**Work item:** Please copy each line of the records below that includes the word "agent".

-------- Information shown --------

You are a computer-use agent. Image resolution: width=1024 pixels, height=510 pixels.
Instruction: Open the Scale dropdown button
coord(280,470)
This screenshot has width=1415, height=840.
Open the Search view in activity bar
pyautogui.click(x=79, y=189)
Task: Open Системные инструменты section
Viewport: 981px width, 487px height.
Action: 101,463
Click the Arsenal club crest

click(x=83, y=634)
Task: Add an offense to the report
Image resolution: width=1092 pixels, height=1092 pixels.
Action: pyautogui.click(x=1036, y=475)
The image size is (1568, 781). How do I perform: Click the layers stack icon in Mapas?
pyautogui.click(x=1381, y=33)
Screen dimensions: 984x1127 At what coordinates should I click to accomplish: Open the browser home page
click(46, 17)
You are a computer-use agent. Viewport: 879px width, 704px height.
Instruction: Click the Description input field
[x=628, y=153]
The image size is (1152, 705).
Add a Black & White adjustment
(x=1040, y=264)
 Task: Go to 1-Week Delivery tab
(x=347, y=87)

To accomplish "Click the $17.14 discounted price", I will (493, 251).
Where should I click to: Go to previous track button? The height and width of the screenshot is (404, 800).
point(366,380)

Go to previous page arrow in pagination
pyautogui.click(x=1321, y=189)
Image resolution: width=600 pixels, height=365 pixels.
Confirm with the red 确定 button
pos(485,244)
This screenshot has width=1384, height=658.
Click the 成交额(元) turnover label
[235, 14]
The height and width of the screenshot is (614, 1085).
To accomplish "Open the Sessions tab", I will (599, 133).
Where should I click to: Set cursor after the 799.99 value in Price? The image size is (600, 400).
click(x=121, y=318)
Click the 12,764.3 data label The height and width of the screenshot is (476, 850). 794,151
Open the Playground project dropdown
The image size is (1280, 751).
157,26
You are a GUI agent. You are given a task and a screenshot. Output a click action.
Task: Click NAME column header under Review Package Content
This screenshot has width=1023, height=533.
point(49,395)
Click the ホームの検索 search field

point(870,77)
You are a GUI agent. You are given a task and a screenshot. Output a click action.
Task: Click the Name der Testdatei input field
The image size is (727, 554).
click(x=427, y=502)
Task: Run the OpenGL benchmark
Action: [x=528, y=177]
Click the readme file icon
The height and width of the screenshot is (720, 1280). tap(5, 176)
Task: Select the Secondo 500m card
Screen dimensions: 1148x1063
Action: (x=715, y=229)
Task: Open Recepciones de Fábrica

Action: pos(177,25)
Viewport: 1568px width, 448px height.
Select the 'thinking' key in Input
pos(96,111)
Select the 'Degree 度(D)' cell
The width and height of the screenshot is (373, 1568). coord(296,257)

--------

**Expected output:**
You are a computer-use agent. Image resolution: width=1024 pixels, height=510 pixels.
You are a computer-use agent. Viewport: 879px width, 704px height.
You are a GUI agent. You are given a task and a screenshot. Output a click action.
You are a GUI agent. You are given a task and a screenshot. Output a click action.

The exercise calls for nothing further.